### Your tasks
1/ From the passage on fracking in Ohio below, reproduce the text verbatim from "As more and" up to and including "their city limits.".
2/ Continue the passage on fracking in Ohio below, picking up right after its last sentence.

### Passage provided
=====

As more and more fracking sites on public lands began dotting eastern Ohio, some municipalities tried to enact legislation to prevent, or at least regulate, the land grab. However, these efforts were dealt a serious blow in February 2015 when the Ohio Supreme Court decided the home rule amendment to the Ohio Constitution does not grant local governments the power to regulate oil and gas activities and operations within their city limits.
As an environmental sociologist, Cable is curious about the dynamics of the situation. “I wonder what the little guy does up against the corporations or government. Sometimes community residents band together and fight back, but most times they don’t. Why do people so often accept contamination or just kind of shrug it off or block it out so they are acting against their own interests?” Cable asked.
She believes people tend to accept the circumstances because powerful corporations are the source of jobs and revenues for governments of all levels. This is where Cable’s concept of trickle-down neoliberalism comes into play.
Rise of the Corporation
Neoliberalism is defined as “an approach to economics in which control of economic factors is shifted from the public sector to the private sector.” The notion became popular in the 1980s under then-president Ronald Reagan. It gave corporations increased standing in the public sphere, which eventually led to corporate values like privatization, fiscal austerity, and free trade becoming part of the public discourse.
“Corporations were able to bring about a cultural legitimization of corporate values—efficiency, profit maximization, scientific reasoning—all those values have become public ideology. The general population absorbed and accepted those values without question,” Cable said.
But what happens when the oil and gas industry comes to a city, small town, or village? Do village officials welcome drilling or resist it? Do citizens have a say about fracking in their communities? “If a company can assert its corporate values and influence on a state legislature, the effect on communities can be devastating,” Cable said. “This trickle down of neoliberalism hurts the communities.”

=====

### Collected material
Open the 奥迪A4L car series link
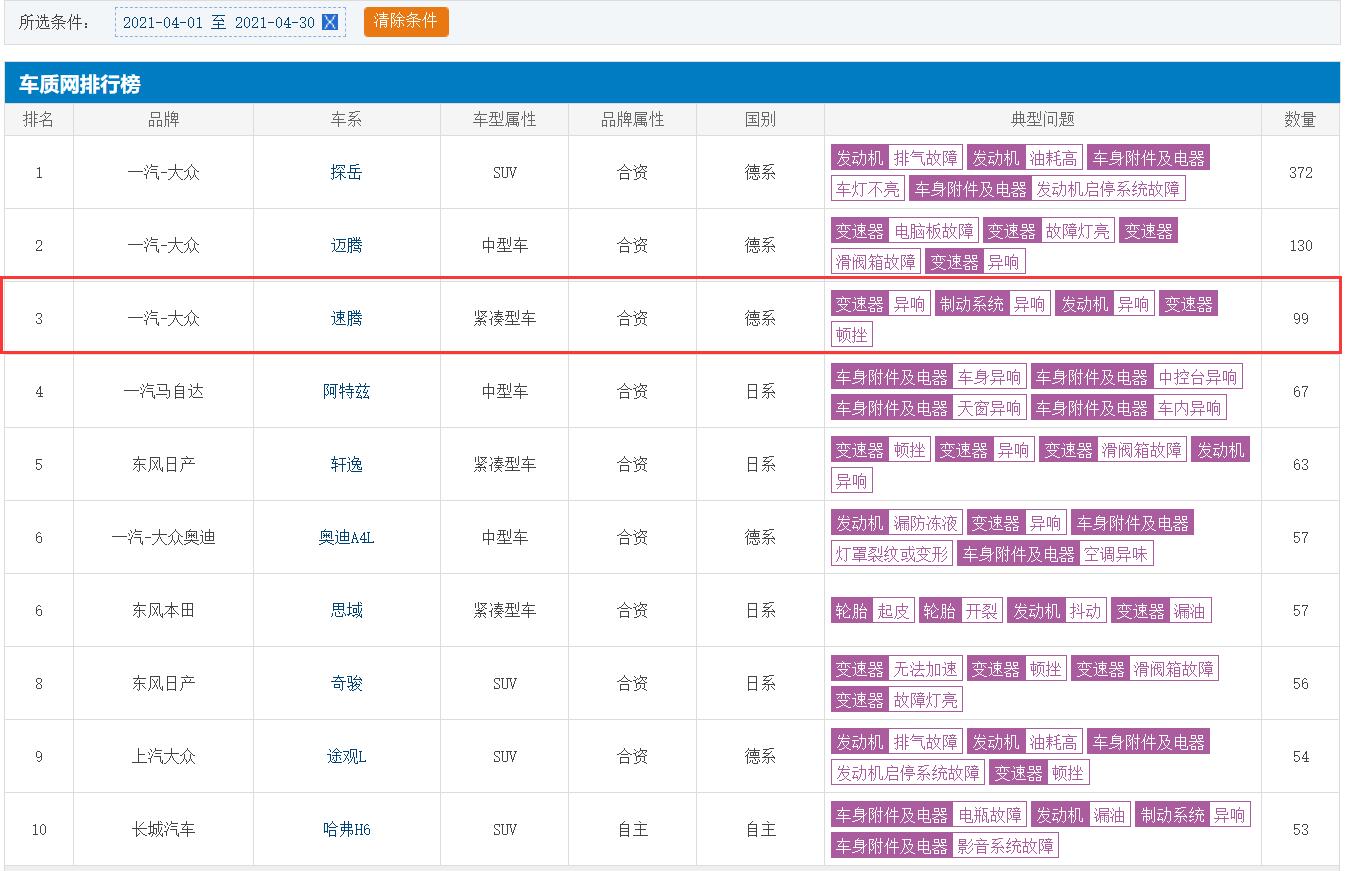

=====

### Written answers
1/
As more and more fracking sites on public lands began dotting eastern Ohio, some municipalities tried to enact legislation to prevent, or at least regulate, the land grab. However, these efforts were dealt a serious blow in February 2015 when the Ohio Supreme Court decided the home rule amendment to the Ohio Constitution does not grant local governments the power to regulate oil and gas activities and operations within their city limits.

2/
The power struggle between corporations and municipalities erupted way before the 1980s. Cable has traced it back to the landmark 1819 US Supreme Court decision in Trustees of Dartmouth College v. Woodward. The court applied the contract clause of the US Constitution to private corporations, allowing Dartmouth College to continue as a private institution and limiting the power of the state to interfere with private charters.
Then, in 1886, the court used the Fourteenth Amendment to grant equal protection to corporations in Santa Clara County v. Southern Pacific Railroad Co. As ratified in 1868, the Fourteenth Amendment grants citizenship to “all persons born or naturalized in the United States” and forbids states from denying any person “life, liberty or property without due process of law” or “the equal protection of the law.”
“They perverted the Fourteenth Amendment,” Cable claimed. “In fact, during the twenty-year period following that case, most of the cases before the Supreme Court that cited the Fourteenth Amendment by far had to do with business and not racial discrimination.”
As fracking spreads across the nation, the future of its regulation remains uncertain. With Congress taking a hands-off approach, individual states and communities are struggling to gather expertise and resources to deal with the onslaught. In the meantime, Cable will be keeping an eye on the little guys trying to prevent another environmental disaster like Love Canal.